Robust discussions were held on both the law of the sea and the human rights/mobility issues. There was a significant amount of agreement among the Committee members on both the issues for consideration and the possible recommendations that might be made as work progresses, which will be reflected in a draft interim report. This will be circulated to Committee members for comment and input prior to its submission for consideration at the 2016 ILA Conference in Johannesburg.

ILA members interested in the work of the Committee are invited to attend a seminar to be held at UNSW Law on Monday 10 August 2015 (details forthcoming) at which Co-Rapporteur Professor David Freestone will speak on the law of the sea and statehood issues.

ILA Committee Update: International Commercial Arbitration Committee — Judith Levine

Can users of international commercial arbitration safely assume the process is confidential?  Do international arbitrators possess ‘inherent powers’ beyond what is specified in the arbitral rules?  These are two topics recently examined by the International Law Association’s (ILA) International Commercial Arbitration Committee (Committee).

As noted in the Editors’ welcome entry, one aim of the ILA Reporter is to provide updates on the work and progress of the ILA’s international committees.

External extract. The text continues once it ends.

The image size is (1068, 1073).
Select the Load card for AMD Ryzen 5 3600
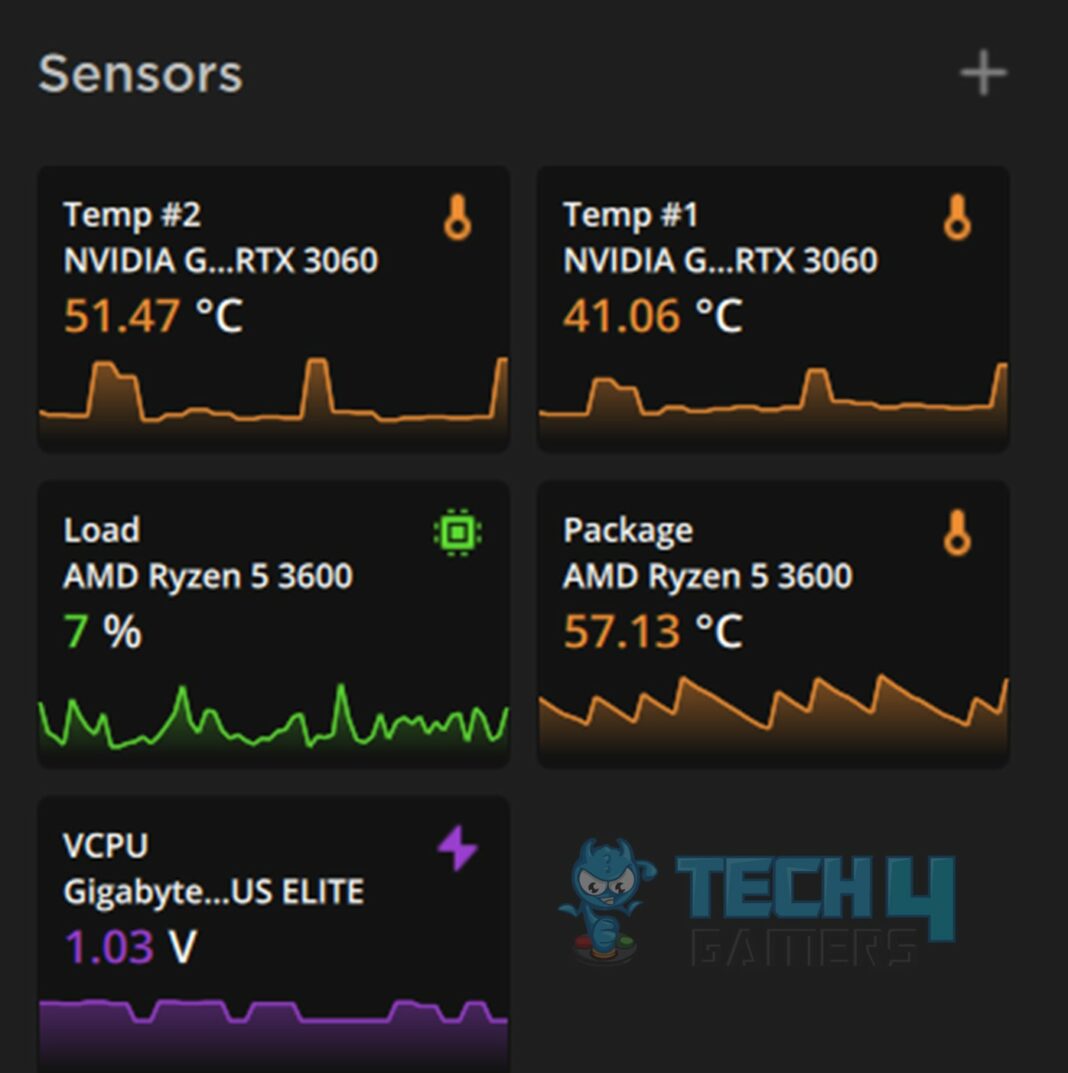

The International Commercial Arbitration Committee

International arbitration has been a subject of interest for the ILA since as early as 1895.  The current International Commercial Arbitration Committee is composed of 53 members from over 30 countries, including professors, judges, arbitrators, private practitioners and staff of international organisations.

The Committee meets in different locations around the world, approximately three times a year. The Australian Branch has two members — Hague-based Judith Levine and Sydney-based Damian Sturzaker and an alternate, Jason Clapham.  Having members in both hemispheres helps ensure that an Australian representative is present at each meeting.  There are other ways for ILA Australia branch members to participate in the Committee’s work. For example, for the recent project on confidentiality, young lawyers from the ILA Victoria Chapter helped compile information and draft a submission on Australian case law and legislation, which was used for the Committee’s final report.

The cumulated reports of the Committee form a valuable body of work and contain recommendations based on experience in national jurisdictions and international practice.  Blog readers are encouraged to look back at reports of the past decade, including on ‘Public Policy as a Bar to Enforcement of International Arbitral Awards‘ (New Delhi Conference, 2002); ‘Res Judicata and International Arbitration‘ (Berlin Conference, 2004); and ‘Lis Pidens and Arbitration‘ (Toronto Conference, 2006).  This post will focus on the two most recent topics examined by the Committee: ‘Confidentiality in International Commercial Arbitration‘ (The Hague Conference, 2010); and ‘Inherent and Implied Powers of Arbitral Tribunals‘ (Washington DC Conference, 2014).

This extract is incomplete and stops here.